- _Exercise_: Write out, word for word, every line in the data below from the one containing "Click the help question mark toolbar icon" to the one containing "Open the chat support widget", both of them included.

+ + + +

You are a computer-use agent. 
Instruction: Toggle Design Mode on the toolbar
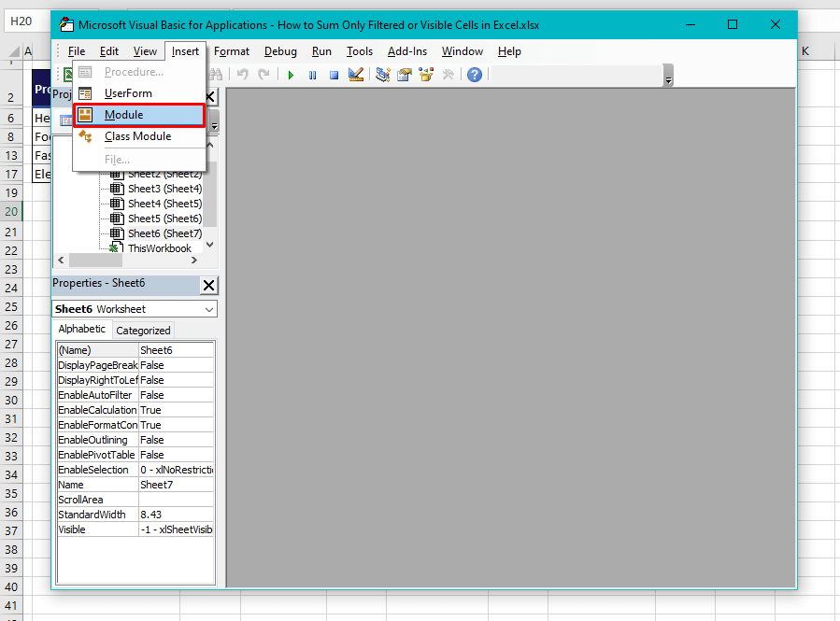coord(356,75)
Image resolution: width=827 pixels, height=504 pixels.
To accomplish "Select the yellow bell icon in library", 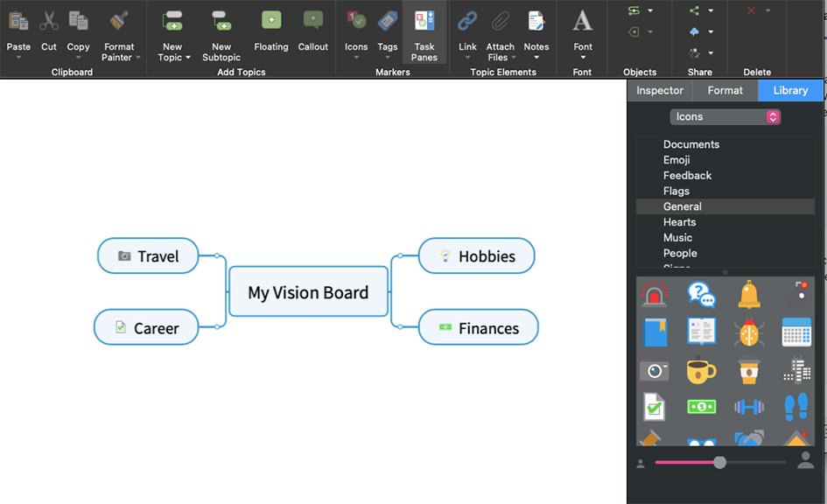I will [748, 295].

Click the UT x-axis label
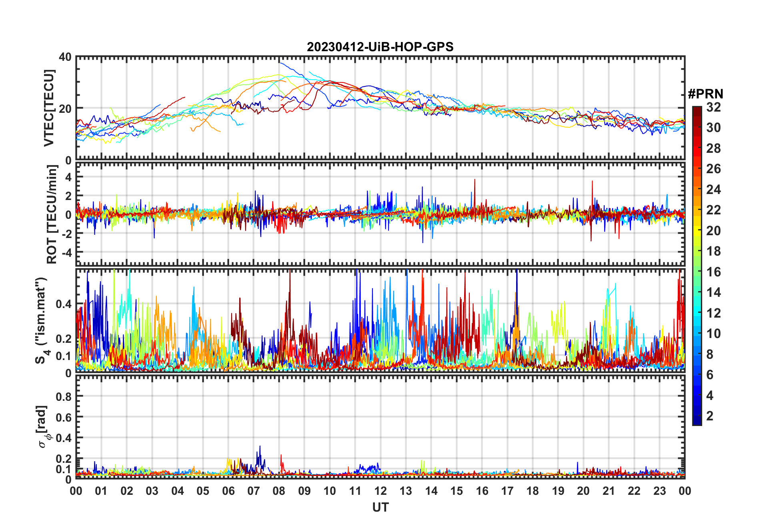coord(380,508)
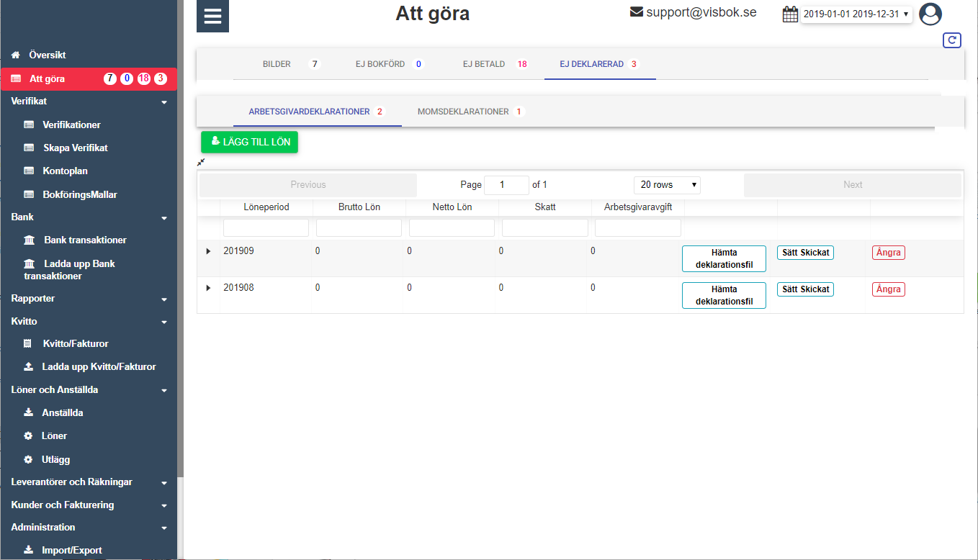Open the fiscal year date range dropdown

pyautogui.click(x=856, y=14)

+ + + +

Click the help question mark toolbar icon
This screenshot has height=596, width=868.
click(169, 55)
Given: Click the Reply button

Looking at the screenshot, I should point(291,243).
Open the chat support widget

+ + + +

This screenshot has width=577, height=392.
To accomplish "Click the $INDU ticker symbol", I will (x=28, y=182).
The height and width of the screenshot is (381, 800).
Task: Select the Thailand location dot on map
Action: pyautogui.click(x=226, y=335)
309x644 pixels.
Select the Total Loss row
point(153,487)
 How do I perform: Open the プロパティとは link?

+ + + +

- _Written answer_:
Click the help question mark toolbar icon
This screenshot has height=596, width=868.
click(169, 55)
Given: Click the Reply button

Looking at the screenshot, I should point(291,243).
Open the chat support widget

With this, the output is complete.